Magda Gagliano’s Pasta alla Norma

A new take an a Sicilian Classic.

I like making pasta alla Norma as a layered baked dish using 1/4-inch eggplant slices. The success of this dish truly relies on the quality of the eggplant. Larger eggplants tend to hold more seeds, which can be bitter, so look for small- to medium-sized eggplants. I also highly recommend making your own bread crumbs because the varying size of each crumb adds a nice salty/crunchy texture while thickening the sauce. Wrap a piece of day-old bread in a kitchen towel and pound with a mallet until the desired size is reached. And, if you cannot find ricotta salata, try a young pecorino.

Lastly, I am including my recipe for a basic tomato sauce that can be used for anything and everything, including this dish. My “secret” ingredient is the addition of, what else? Red wine! This sauce can be refrigerated for up to 1 week or frozen for 6 months. Please note that this sauce is a bit rustic, so if you prefer a smoother one, proccess it in a food mill on a medium setting.

Pasta alla Norma

Serves 6

2 pounds small to medium eggplant, cut lengthwise into ¼-inch thick slices

salt and freshly ground black pepper

8 tbls extra virgin olive oil

1 cup homemade toasted bread crumbs

1 pound penne

2 cups tomato sauce (see recipe below)

½ cup freshly grated pecorino romano

10 fresh basil leaves, roughly torn

8-ounce piece of ricotta salata for grating

1. Bring water to a boil in a large pot and add a healthy handful of sea salt. Remember, the salted water should taste like the sea.

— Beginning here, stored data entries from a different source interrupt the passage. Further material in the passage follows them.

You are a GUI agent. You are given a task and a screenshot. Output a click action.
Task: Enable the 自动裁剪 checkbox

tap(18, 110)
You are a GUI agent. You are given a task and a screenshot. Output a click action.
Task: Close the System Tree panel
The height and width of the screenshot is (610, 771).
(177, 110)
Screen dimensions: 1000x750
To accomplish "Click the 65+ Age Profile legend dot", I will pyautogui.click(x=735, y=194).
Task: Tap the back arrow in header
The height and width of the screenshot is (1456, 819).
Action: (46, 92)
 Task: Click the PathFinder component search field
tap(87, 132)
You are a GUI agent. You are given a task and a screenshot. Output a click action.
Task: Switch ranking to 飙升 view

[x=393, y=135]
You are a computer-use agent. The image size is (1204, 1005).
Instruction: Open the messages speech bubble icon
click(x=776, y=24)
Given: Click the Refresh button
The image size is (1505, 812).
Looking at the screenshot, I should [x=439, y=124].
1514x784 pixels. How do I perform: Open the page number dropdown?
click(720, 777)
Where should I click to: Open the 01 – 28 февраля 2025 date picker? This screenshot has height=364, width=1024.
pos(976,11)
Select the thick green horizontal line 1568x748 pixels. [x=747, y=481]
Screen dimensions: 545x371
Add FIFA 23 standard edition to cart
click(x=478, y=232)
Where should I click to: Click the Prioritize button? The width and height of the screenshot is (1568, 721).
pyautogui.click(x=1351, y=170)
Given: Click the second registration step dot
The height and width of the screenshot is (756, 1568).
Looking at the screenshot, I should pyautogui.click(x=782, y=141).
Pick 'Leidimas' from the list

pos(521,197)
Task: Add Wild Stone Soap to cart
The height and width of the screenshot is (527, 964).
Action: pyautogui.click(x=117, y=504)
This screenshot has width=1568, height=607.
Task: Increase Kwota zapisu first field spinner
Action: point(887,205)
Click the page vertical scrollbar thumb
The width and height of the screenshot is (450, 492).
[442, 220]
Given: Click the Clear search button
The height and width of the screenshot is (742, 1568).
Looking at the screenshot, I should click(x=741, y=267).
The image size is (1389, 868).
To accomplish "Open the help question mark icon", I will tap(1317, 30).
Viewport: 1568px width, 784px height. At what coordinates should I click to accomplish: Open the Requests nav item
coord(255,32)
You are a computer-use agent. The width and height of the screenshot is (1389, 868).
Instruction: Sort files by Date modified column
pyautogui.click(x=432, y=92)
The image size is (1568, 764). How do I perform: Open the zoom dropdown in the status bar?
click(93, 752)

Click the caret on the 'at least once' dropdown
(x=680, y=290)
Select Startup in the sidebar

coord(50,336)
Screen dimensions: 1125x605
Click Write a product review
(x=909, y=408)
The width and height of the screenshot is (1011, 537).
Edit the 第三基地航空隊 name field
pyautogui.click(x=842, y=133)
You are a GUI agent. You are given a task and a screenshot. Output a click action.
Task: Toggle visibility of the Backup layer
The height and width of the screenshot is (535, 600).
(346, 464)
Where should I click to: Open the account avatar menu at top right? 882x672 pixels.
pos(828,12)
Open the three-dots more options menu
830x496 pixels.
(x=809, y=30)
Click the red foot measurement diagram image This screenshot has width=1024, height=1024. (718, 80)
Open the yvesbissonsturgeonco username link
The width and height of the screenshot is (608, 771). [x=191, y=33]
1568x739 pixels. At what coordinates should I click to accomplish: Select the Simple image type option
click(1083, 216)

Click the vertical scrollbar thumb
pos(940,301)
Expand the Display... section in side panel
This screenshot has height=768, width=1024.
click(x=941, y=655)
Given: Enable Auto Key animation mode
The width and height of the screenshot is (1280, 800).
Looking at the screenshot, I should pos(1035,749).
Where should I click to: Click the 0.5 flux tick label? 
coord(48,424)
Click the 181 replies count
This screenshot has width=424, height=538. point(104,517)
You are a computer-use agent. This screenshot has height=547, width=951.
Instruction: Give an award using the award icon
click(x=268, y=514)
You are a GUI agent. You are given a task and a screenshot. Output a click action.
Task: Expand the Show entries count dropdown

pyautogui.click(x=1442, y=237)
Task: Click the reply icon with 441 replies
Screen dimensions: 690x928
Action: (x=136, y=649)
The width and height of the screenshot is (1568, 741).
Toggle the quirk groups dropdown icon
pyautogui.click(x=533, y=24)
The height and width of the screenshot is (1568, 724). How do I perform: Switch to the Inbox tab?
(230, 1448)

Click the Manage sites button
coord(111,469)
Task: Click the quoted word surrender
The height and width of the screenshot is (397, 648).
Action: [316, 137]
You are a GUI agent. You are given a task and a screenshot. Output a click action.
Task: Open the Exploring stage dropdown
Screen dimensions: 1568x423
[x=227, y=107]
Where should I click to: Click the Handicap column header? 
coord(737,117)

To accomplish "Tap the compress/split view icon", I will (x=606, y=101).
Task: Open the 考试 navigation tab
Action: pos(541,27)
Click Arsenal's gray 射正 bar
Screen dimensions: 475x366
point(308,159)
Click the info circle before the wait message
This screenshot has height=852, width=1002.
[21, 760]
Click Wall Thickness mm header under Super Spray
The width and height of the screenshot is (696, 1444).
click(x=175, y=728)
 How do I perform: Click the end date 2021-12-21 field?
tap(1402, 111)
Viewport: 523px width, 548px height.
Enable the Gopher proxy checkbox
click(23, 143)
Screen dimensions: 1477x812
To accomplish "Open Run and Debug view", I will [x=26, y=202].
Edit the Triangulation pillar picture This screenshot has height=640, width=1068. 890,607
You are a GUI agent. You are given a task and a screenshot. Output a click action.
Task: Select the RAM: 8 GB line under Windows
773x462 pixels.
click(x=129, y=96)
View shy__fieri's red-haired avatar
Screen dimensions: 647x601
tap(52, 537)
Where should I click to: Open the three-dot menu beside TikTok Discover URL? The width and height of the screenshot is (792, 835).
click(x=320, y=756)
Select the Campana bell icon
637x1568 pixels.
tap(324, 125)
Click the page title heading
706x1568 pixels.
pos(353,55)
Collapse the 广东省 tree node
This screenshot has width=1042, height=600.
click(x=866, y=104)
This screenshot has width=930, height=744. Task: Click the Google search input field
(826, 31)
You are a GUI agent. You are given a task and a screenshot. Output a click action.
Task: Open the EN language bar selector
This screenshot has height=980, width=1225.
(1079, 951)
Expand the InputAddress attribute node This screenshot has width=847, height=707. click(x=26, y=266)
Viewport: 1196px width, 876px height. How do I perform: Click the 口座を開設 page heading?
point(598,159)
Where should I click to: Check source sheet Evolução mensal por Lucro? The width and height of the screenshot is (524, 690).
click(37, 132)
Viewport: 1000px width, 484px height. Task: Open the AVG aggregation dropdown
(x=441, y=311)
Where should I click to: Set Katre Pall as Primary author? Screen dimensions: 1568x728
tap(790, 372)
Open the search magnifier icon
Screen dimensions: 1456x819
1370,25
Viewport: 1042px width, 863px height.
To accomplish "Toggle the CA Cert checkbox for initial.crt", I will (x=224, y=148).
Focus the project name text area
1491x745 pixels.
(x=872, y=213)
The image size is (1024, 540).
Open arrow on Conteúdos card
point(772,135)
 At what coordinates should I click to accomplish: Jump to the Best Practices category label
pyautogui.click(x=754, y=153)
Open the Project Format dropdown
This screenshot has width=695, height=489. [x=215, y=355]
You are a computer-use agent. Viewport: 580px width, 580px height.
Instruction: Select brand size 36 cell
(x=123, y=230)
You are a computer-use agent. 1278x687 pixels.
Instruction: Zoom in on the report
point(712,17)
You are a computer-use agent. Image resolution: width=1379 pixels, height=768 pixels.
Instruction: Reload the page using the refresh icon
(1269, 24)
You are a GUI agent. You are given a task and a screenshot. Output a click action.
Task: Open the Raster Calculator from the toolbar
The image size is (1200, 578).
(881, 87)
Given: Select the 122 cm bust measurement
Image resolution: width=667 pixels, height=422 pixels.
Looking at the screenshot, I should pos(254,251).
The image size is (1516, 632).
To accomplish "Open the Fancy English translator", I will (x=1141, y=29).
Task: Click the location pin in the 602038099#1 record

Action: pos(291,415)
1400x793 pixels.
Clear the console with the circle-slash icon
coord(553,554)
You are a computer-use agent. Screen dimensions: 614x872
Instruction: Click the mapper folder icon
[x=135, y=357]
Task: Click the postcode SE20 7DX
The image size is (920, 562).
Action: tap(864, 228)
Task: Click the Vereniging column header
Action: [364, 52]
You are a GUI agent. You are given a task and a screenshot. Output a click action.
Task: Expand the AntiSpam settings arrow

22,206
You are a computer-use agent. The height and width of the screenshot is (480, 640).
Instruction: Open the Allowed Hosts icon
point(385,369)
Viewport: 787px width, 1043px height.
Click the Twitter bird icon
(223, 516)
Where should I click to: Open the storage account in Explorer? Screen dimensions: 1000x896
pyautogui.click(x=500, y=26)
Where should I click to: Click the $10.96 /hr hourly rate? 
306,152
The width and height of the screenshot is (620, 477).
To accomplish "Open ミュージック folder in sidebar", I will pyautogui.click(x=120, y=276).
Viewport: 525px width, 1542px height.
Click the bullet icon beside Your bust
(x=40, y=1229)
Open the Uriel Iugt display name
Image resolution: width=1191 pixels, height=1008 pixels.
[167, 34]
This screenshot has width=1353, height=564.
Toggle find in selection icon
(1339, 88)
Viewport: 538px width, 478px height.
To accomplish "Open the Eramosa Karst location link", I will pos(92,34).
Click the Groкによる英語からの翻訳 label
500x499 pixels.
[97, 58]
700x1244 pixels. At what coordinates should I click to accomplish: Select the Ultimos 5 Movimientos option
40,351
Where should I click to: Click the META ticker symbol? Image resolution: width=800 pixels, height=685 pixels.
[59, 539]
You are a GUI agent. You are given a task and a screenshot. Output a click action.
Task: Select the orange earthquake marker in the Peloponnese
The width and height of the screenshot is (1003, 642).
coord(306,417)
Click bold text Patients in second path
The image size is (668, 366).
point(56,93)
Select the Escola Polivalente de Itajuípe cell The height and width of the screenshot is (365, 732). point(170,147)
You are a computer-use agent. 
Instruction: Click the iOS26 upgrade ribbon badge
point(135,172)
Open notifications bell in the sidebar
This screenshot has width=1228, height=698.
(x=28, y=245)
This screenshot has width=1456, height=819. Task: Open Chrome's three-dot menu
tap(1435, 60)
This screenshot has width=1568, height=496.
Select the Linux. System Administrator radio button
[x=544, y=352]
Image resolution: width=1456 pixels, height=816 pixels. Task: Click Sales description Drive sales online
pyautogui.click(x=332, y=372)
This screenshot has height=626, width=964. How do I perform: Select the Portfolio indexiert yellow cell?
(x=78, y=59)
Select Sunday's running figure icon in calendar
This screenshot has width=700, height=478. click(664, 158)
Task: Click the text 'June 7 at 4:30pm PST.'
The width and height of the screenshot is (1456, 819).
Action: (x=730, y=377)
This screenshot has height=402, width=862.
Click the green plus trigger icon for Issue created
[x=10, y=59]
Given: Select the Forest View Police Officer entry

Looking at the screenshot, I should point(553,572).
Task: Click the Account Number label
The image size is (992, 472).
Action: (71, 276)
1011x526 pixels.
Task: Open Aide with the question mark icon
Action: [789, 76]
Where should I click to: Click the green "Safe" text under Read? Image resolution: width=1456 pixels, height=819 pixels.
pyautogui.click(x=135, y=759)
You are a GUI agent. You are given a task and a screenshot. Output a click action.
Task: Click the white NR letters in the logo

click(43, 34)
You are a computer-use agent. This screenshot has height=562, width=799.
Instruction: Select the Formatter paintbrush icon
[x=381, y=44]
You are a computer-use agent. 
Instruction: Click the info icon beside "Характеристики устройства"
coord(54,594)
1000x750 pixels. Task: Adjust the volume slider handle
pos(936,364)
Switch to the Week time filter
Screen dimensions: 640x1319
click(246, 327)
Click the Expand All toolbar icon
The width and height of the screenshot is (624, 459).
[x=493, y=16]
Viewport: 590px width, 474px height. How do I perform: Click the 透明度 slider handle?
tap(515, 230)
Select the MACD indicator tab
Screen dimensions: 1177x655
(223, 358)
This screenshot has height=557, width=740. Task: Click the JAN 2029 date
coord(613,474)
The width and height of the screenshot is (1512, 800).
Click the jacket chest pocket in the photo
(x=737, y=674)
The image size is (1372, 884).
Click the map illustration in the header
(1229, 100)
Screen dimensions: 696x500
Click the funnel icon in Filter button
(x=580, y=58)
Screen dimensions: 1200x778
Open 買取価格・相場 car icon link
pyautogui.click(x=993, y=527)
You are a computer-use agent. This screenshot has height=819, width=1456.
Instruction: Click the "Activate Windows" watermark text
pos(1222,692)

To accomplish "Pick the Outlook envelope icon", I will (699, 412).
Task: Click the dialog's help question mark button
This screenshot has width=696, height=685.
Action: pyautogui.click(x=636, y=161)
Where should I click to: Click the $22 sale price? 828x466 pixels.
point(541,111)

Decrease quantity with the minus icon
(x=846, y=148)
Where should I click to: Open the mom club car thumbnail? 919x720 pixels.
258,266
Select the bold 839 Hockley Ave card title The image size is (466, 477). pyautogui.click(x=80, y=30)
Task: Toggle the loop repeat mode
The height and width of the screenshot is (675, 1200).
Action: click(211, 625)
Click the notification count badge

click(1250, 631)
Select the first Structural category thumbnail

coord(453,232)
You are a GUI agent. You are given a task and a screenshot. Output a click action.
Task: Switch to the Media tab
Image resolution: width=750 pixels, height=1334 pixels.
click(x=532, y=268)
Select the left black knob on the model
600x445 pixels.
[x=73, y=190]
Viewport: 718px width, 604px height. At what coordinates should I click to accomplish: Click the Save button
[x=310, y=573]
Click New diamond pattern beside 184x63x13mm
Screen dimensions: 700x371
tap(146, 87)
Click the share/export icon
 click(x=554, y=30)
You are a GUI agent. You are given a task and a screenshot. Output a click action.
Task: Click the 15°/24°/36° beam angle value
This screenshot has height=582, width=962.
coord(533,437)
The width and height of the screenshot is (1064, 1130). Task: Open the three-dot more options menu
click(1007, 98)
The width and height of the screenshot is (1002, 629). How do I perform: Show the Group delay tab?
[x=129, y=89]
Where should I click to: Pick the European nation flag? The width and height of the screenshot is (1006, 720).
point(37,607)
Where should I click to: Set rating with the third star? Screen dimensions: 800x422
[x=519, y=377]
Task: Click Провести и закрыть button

2. Meanwhile, in a large sauté pan, heat 3 tablespoons of olive oil over medium-high heat until almost smoking. Working in batches, sauté eggplant slices, turning once, until golden brown on both sides. Transfer to a plate lined with paper towels and season with salt and pepper.

3. In the same pan, add 2 tablespoons of olive oil and place on medium-high heat. Next add bread crumbs and toast in pan until golden brown. Be careful to pay attention to the pan as the bread crumbs can burn quickly. Once toasted, remove from heat, season with salt, and set aside on paper towel to drain.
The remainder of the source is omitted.